Single-Cell Immunogenomic Approach Identified SARS-CoV-2 Protective Immune Signatures in Asymptomatic Direct Contacts of COVID-19 Cases

Abstract

The response to severe acute respiratory syndrome coronavirus 2 (SARS-CoV-2) is largely impacted by the level of virus exposure and status of the host immunity. The nature of protection shown by direct asymptomatic contacts of coronavirus disease 2019 (COVID-19)-positive patients is quite intriguing. In this study, we have characterized the antibody titer, SARS-CoV-2 surrogate virus neutralization, cytokine levels, single-cell T-cell receptor (TCR), and B-cell receptor (BCR) profiling in asymptomatic direct contacts, infected cases, and controls.

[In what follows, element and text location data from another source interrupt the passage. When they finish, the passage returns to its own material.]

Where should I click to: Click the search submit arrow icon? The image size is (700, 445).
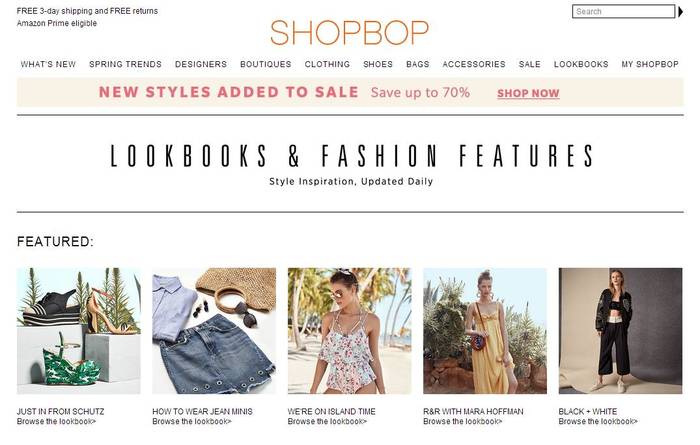click(x=680, y=12)
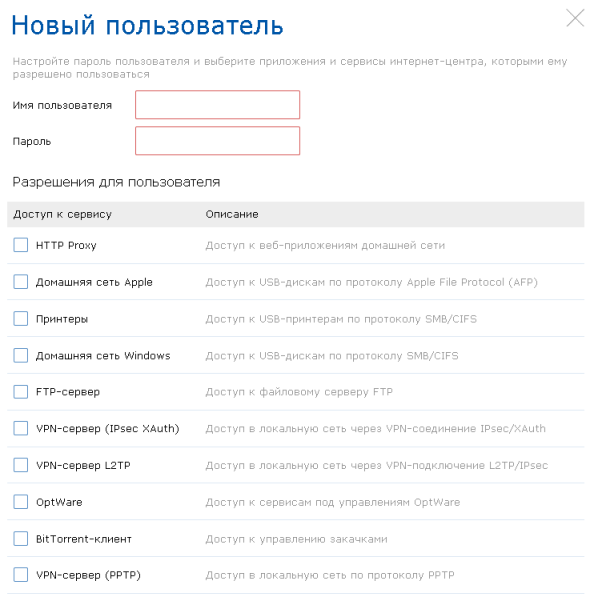Click the Пароль input field
Viewport: 590px width, 609px height.
[x=218, y=141]
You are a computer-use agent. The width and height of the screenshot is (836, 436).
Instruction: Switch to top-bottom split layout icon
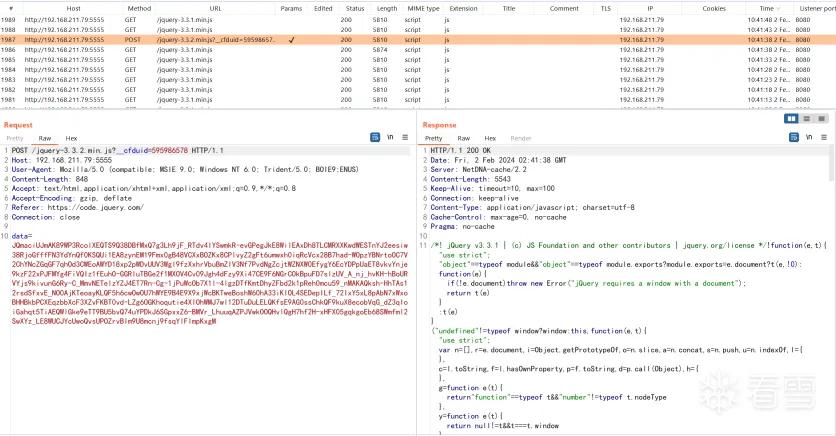click(807, 118)
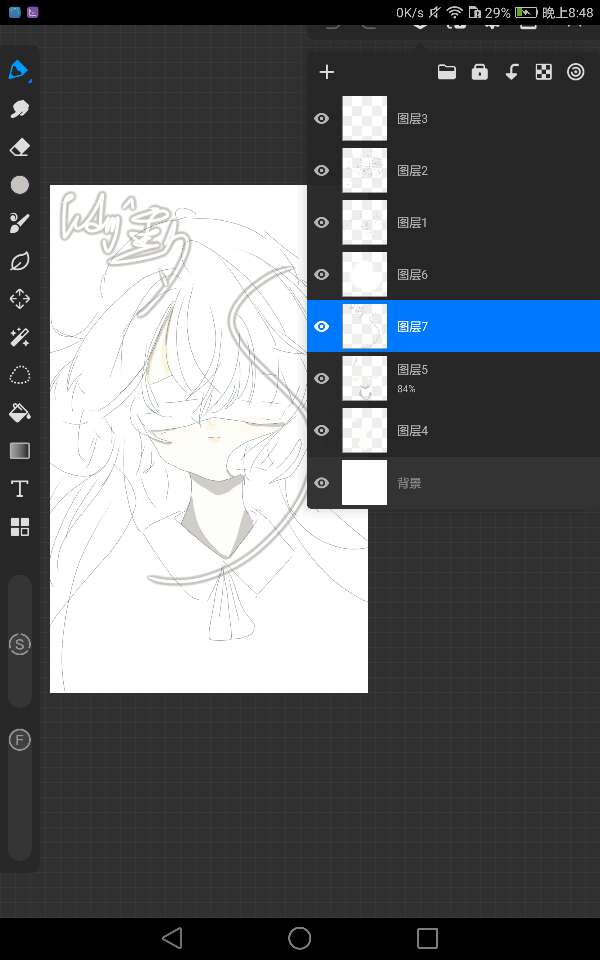600x960 pixels.
Task: Open the gradient tool
Action: (x=19, y=450)
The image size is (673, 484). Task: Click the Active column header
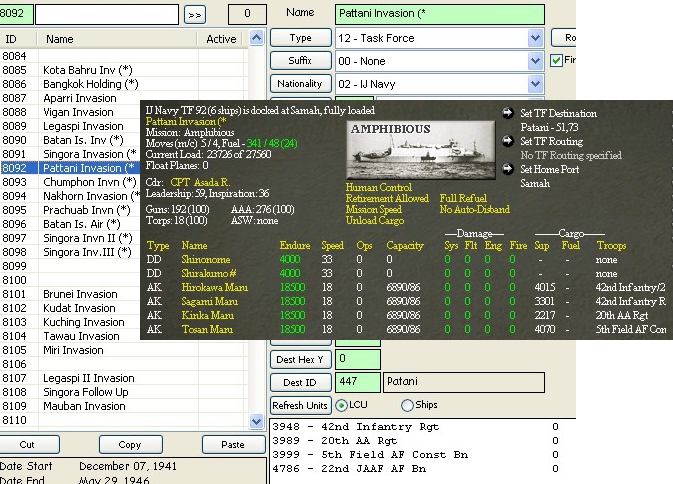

We observed significant increase in antibodies with neutralizing amplitude in asymptomatic contacts along with cytokines such as Eotaxin, granulocyte-colony stimulating factor (G-CSF), interleukin 7 (IL-7), migration inhibitory factor (MIF), and macrophage inflammatory protein-1α (MIP-1α). Upon single-cell RNA (scRNA) sequencing, we explored the dynamics of the adaptive immune response in few representative asymptomatic close contacts and COVID-19-infected patients. We reported direct asymptomatic contacts to have decreased CD4⁺ naive T cells with concomitant increase in CD4⁺ memory and CD8⁺ Temra cells along with expanded clonotypes compared to infected patients. Noticeable proportions of class switched memory B cells were also observed in them. Overall, these findings gave an insight into the nature of protection in asymptomatic contacts.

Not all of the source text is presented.